··· EXTRACTED RECORDS ···

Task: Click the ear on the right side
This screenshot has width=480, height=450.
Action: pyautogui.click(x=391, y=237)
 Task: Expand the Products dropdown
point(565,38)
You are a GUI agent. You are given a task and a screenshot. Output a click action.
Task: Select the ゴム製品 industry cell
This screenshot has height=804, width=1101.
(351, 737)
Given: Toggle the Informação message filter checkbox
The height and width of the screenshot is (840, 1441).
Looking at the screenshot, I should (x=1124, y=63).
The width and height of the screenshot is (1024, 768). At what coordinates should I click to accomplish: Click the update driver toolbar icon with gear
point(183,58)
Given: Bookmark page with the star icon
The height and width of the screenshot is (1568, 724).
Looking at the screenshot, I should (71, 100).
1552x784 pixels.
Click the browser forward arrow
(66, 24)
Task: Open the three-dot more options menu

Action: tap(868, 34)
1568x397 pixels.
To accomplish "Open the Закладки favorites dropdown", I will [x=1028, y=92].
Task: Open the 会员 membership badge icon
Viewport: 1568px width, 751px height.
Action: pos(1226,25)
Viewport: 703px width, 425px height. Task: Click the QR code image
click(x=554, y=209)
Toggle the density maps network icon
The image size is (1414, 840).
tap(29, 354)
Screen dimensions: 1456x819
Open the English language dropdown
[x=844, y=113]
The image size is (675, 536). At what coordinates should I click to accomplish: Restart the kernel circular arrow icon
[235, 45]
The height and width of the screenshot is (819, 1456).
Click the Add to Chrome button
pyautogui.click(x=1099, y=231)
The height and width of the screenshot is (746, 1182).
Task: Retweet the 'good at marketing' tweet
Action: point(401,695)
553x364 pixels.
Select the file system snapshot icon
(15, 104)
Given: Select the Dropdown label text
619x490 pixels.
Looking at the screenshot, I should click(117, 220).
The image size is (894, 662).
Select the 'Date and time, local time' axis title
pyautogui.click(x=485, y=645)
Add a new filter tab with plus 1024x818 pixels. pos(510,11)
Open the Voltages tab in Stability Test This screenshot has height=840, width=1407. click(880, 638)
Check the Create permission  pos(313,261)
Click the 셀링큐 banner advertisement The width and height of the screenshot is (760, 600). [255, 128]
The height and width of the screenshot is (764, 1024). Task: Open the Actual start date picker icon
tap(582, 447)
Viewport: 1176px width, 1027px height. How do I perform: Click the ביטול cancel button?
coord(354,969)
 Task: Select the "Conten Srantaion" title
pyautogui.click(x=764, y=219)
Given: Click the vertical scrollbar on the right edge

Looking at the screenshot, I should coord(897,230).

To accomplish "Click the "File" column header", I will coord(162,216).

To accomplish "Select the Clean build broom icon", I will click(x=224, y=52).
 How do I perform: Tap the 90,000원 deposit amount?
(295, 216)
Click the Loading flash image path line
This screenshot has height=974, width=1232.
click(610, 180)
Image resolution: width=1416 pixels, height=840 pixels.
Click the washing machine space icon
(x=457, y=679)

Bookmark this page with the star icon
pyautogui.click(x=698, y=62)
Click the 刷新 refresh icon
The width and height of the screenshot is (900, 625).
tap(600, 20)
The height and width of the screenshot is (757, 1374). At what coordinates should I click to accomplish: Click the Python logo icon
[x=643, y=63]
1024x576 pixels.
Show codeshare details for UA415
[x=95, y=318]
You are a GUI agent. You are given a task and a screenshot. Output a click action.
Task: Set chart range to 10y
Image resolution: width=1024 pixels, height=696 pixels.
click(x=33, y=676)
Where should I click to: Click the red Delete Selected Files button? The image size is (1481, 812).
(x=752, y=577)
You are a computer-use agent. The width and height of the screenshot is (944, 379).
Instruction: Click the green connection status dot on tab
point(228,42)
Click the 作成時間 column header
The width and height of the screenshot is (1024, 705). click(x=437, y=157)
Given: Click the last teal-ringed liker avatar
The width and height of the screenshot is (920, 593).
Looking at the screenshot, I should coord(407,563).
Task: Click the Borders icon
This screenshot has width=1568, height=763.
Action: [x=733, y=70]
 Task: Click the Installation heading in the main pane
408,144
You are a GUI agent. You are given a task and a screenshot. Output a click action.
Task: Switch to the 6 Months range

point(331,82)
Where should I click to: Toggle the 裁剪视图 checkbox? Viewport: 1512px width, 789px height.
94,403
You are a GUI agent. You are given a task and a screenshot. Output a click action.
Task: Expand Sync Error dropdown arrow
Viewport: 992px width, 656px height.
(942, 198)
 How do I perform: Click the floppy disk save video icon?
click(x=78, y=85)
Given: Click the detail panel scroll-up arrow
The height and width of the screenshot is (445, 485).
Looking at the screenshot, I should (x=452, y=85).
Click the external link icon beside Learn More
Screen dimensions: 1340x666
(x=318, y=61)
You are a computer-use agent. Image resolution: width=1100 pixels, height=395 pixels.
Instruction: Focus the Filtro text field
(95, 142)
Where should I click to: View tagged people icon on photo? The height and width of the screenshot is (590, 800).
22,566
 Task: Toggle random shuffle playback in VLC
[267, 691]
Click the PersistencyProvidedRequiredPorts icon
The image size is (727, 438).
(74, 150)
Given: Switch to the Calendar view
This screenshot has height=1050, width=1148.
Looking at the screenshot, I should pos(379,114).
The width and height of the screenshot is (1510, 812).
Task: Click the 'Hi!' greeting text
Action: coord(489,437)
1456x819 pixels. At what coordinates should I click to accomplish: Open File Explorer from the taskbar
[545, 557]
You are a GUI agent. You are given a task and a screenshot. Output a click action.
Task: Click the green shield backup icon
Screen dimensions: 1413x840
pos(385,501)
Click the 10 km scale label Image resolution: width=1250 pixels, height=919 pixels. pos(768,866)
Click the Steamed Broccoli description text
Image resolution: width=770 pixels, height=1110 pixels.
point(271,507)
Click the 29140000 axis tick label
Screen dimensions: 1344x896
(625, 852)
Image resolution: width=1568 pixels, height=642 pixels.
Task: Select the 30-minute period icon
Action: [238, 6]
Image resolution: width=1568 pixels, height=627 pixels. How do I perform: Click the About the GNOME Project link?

···

■ SHORT PROBLEM
Can you change every "GUI agent" in the records above to "interface agent" and write them out again with nothing else altered?

■ CORRECT OUTPUT
Task: Click the ear on the right side
This screenshot has width=480, height=450.
Action: pyautogui.click(x=391, y=237)
 Task: Expand the Products dropdown
point(565,38)
You are a interface agent. You are given a task and a screenshot. Output a click action.
Task: Select the ゴム製品 industry cell
This screenshot has height=804, width=1101.
(351, 737)
Given: Toggle the Informação message filter checkbox
The height and width of the screenshot is (840, 1441).
Looking at the screenshot, I should (x=1124, y=63).
The width and height of the screenshot is (1024, 768). At what coordinates should I click to accomplish: Click the update driver toolbar icon with gear
point(183,58)
Given: Bookmark page with the star icon
The height and width of the screenshot is (1568, 724).
Looking at the screenshot, I should (71, 100).
1552x784 pixels.
Click the browser forward arrow
(66, 24)
Task: Open the three-dot more options menu

Action: tap(868, 34)
1568x397 pixels.
To accomplish "Open the Закладки favorites dropdown", I will [x=1028, y=92].
Task: Open the 会员 membership badge icon
Viewport: 1568px width, 751px height.
Action: pos(1226,25)
Viewport: 703px width, 425px height. Task: Click the QR code image
click(x=554, y=209)
Toggle the density maps network icon
The image size is (1414, 840).
tap(29, 354)
Screen dimensions: 1456x819
Open the English language dropdown
[x=844, y=113]
The image size is (675, 536). At what coordinates should I click to accomplish: Restart the kernel circular arrow icon
[235, 45]
The height and width of the screenshot is (819, 1456).
Click the Add to Chrome button
pyautogui.click(x=1099, y=231)
The height and width of the screenshot is (746, 1182).
Task: Retweet the 'good at marketing' tweet
Action: point(401,695)
553x364 pixels.
Select the file system snapshot icon
(15, 104)
Given: Select the Dropdown label text
619x490 pixels.
Looking at the screenshot, I should click(117, 220).
The image size is (894, 662).
Select the 'Date and time, local time' axis title
pyautogui.click(x=485, y=645)
Add a new filter tab with plus 1024x818 pixels. pos(510,11)
Open the Voltages tab in Stability Test This screenshot has height=840, width=1407. click(880, 638)
Check the Create permission  pos(313,261)
Click the 셀링큐 banner advertisement The width and height of the screenshot is (760, 600). [255, 128]
The height and width of the screenshot is (764, 1024). Task: Open the Actual start date picker icon
tap(582, 447)
Viewport: 1176px width, 1027px height. How do I perform: Click the ביטול cancel button?
coord(354,969)
 Task: Select the "Conten Srantaion" title
pyautogui.click(x=764, y=219)
Given: Click the vertical scrollbar on the right edge

Looking at the screenshot, I should coord(897,230).

To accomplish "Click the "File" column header", I will coord(162,216).

To accomplish "Select the Clean build broom icon", I will click(x=224, y=52).
 How do I perform: Tap the 90,000원 deposit amount?
(295, 216)
Click the Loading flash image path line
This screenshot has height=974, width=1232.
click(610, 180)
Image resolution: width=1416 pixels, height=840 pixels.
Click the washing machine space icon
(x=457, y=679)

Bookmark this page with the star icon
pyautogui.click(x=698, y=62)
Click the 刷新 refresh icon
The width and height of the screenshot is (900, 625).
tap(600, 20)
The height and width of the screenshot is (757, 1374). At what coordinates should I click to accomplish: Click the Python logo icon
[x=643, y=63]
1024x576 pixels.
Show codeshare details for UA415
[x=95, y=318]
You are a interface agent. You are given a task and a screenshot. Output a click action.
Task: Set chart range to 10y
Image resolution: width=1024 pixels, height=696 pixels.
click(x=33, y=676)
Where should I click to: Click the red Delete Selected Files button? The image size is (1481, 812).
(x=752, y=577)
You are a computer-use agent. The width and height of the screenshot is (944, 379).
Instruction: Click the green connection status dot on tab
point(228,42)
Click the 作成時間 column header
The width and height of the screenshot is (1024, 705). click(x=437, y=157)
Given: Click the last teal-ringed liker avatar
The width and height of the screenshot is (920, 593).
Looking at the screenshot, I should coord(407,563).
Task: Click the Borders icon
This screenshot has width=1568, height=763.
Action: [x=733, y=70]
 Task: Click the Installation heading in the main pane
408,144
You are a interface agent. You are given a task and a screenshot. Output a click action.
Task: Switch to the 6 Months range

point(331,82)
Where should I click to: Toggle the 裁剪视图 checkbox? Viewport: 1512px width, 789px height.
94,403
You are a interface agent. You are given a task and a screenshot. Output a click action.
Task: Expand Sync Error dropdown arrow
Viewport: 992px width, 656px height.
(942, 198)
 How do I perform: Click the floppy disk save video icon?
click(x=78, y=85)
Given: Click the detail panel scroll-up arrow
The height and width of the screenshot is (445, 485).
Looking at the screenshot, I should (x=452, y=85).
Click the external link icon beside Learn More
Screen dimensions: 1340x666
(x=318, y=61)
You are a computer-use agent. Image resolution: width=1100 pixels, height=395 pixels.
Instruction: Focus the Filtro text field
(95, 142)
Where should I click to: View tagged people icon on photo? The height and width of the screenshot is (590, 800).
22,566
 Task: Toggle random shuffle playback in VLC
[267, 691]
Click the PersistencyProvidedRequiredPorts icon
The image size is (727, 438).
(74, 150)
Given: Switch to the Calendar view
This screenshot has height=1050, width=1148.
Looking at the screenshot, I should pos(379,114).
The width and height of the screenshot is (1510, 812).
Task: Click the 'Hi!' greeting text
Action: coord(489,437)
1456x819 pixels. At what coordinates should I click to accomplish: Open File Explorer from the taskbar
[545, 557]
You are a interface agent. You are given a task and a screenshot. Output a click action.
Task: Click the green shield backup icon
Screen dimensions: 1413x840
pos(385,501)
Click the 10 km scale label Image resolution: width=1250 pixels, height=919 pixels. pos(768,866)
Click the Steamed Broccoli description text
Image resolution: width=770 pixels, height=1110 pixels.
point(271,507)
Click the 29140000 axis tick label
Screen dimensions: 1344x896
(625, 852)
Image resolution: width=1568 pixels, height=642 pixels.
Task: Select the 30-minute period icon
Action: [238, 6]
Image resolution: width=1568 pixels, height=627 pixels. How do I perform: Click the About the GNOME Project link?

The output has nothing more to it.